Work request>
Search the entries for the word "will". Copy each line in which it is found.

Provided records>
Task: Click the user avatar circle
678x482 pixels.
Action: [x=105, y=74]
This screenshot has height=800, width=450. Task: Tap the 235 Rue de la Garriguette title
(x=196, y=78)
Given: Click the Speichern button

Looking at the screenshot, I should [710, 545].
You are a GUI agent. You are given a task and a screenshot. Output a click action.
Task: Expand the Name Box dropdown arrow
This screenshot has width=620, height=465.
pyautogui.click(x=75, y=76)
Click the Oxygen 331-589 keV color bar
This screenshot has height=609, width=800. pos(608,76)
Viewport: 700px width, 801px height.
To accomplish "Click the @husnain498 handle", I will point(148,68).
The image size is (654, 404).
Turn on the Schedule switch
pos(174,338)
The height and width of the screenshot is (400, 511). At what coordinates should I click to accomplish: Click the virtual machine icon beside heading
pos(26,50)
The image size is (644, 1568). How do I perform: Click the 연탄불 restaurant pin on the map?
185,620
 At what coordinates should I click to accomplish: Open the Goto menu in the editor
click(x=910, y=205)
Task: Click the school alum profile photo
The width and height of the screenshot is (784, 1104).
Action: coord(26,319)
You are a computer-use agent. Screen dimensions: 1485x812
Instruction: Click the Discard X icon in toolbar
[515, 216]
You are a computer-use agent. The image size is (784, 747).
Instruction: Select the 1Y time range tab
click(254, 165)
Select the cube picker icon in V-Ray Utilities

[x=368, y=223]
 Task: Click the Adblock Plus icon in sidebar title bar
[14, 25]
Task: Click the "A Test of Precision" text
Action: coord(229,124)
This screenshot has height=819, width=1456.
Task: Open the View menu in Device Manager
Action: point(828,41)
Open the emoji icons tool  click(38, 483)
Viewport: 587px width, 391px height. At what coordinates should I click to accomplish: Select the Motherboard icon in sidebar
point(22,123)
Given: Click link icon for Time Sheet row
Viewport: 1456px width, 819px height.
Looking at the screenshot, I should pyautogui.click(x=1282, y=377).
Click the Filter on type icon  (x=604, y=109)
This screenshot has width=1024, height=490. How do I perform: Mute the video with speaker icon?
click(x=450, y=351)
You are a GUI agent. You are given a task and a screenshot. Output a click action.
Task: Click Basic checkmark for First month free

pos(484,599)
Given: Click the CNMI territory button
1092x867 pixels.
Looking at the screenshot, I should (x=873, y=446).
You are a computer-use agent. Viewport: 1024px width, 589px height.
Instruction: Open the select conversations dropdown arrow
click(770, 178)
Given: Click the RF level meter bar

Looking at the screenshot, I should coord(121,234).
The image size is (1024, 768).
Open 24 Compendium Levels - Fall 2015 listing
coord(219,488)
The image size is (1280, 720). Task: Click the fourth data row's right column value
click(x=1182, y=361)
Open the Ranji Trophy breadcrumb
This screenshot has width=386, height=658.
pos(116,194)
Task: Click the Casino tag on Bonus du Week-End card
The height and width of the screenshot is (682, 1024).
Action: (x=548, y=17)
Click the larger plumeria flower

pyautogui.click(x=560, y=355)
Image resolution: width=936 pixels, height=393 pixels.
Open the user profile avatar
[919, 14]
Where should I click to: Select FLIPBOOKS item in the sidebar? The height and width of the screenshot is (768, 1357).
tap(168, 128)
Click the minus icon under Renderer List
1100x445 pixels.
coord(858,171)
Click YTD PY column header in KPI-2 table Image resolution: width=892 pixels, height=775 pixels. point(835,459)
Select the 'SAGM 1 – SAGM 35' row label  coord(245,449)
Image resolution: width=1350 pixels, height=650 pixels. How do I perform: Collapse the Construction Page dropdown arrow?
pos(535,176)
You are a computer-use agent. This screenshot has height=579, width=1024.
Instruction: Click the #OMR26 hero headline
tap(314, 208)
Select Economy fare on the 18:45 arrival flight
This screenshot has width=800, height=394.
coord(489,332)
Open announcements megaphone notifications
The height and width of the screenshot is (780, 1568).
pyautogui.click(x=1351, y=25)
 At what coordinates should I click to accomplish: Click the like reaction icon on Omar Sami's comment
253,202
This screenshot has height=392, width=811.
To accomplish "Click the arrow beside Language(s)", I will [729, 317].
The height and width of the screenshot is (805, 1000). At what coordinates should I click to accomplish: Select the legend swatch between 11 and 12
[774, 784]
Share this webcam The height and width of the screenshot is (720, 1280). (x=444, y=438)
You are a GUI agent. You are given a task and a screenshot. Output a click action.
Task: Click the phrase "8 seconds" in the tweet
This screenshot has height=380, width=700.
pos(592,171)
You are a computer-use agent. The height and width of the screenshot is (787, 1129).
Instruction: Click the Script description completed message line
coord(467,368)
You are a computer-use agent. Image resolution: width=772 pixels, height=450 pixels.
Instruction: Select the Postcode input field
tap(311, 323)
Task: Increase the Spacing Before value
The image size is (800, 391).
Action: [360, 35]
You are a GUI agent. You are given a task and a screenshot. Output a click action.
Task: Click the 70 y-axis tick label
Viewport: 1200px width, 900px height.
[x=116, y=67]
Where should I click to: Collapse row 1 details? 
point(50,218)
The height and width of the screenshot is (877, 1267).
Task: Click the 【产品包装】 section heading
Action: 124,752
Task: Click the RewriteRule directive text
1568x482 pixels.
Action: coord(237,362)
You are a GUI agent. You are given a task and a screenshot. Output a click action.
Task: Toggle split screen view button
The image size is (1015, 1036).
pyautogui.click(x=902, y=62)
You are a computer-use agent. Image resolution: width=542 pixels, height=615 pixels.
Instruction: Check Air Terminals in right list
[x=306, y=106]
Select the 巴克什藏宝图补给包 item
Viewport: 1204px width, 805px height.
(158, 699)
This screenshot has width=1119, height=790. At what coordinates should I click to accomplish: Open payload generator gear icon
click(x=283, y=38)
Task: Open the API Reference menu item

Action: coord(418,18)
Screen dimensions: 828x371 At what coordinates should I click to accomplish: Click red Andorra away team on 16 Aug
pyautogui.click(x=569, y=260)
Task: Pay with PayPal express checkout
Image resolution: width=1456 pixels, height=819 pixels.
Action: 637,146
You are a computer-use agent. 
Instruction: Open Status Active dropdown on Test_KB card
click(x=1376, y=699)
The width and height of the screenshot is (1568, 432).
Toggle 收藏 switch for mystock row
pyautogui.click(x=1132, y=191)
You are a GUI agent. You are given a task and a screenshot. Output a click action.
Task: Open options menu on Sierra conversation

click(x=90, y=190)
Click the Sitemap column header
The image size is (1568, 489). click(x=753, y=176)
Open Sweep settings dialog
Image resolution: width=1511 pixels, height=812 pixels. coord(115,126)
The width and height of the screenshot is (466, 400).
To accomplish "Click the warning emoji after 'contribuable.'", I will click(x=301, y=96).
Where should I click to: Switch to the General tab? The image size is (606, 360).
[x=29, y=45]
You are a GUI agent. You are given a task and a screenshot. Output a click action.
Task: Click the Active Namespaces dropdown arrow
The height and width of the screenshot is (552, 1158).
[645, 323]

Response>
To accomplish "Click the @husnain498 handle", I will point(148,68).
To accomplish "Click the arrow beside Language(s)", I will [729, 317].
To accomplish "Click the warning emoji after 'contribuable.'", I will click(x=301, y=96).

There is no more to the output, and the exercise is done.